I know the adage.
Guns don’t kill people; people do.
As a life-long hunter and gun owner I know there’s truth behind that oft-recited 2nd Amendment mantra. Before a firearm can turn on humanity, it needs to be held in the “cold dead hands” (Charlton Heston’s words, not mine) of a homo sapien. It’s a simple premise really, one that isn’t debatable.
Except…
Tomorrow marks the beginning of December, a month that marks two milestones for me personally and philosophically when it comes to the issue of gun violence.
Two years ago, I was presiding over a criminal trial in Grand Marais, Minnesota. A jury convicted a professional boxer of criminal sexual conduct with an underage teenage girl. I was standing in the middle of the courtroom, the jurors still in the jury box, engaged in an “after the verdict” dialogue with the jurors when the sound of a metal pan being dropped outside the courtroom startled me. I heard three or four more distinct “pops” after the clatter and I knew instantly what was happening.
“That’s a gun,” I said in unison with one of the jurors.

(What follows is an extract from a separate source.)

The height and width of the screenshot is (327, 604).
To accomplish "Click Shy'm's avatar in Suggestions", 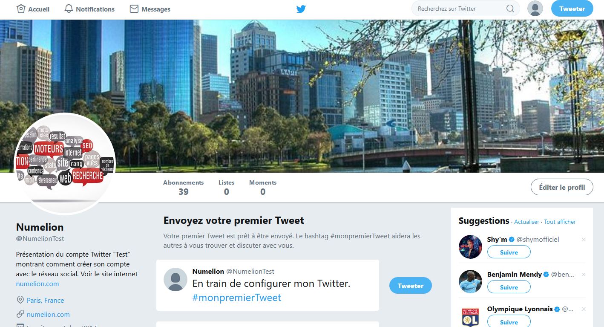I will coord(470,247).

I directed the bailiff (a former law enforcement officer) into the hallway to deal with the shooter. Though the defendant in the rape case had behaved impeccably throughout the trial, I suspected he was behind the attack. As the bailiff scurried out of the courtroom, I locked the doors and ushered the jurors into the jury deliberation room. It was not native quick-thinking that led me to take action. I’d been trained in mass shooting protocol through the Department of Justice’s Safe Schools program, an initiative that arose after Columbine. The training is pretty simple: Flee, Hide, or Fight in that order of preference when confronted by an active shooter scenario. Not knowing where the shooter was headed, not knowing if we were dealing with a lone gunman, I chose the second option for the twelve souls under my charge. There wasn’t a lot of time to think things through. I reacted and made a choice, a choice that has haunted me every day since December 15th, 2011. At one point, as the jurors were huddled in the locked deliberation room, as I talked to the two clerks working with me that day (who were frantically trying to dial 911 but the telephone lines were all busy) I stepped into the judge’s chambers to ensure that a door to the outside was locked. It was a foolish move on my part. I mean, the door is mostly glass: nice to look out but not very good at stopping bullets. Standing next to that door, I came as close as I would that day to confronting the gunman.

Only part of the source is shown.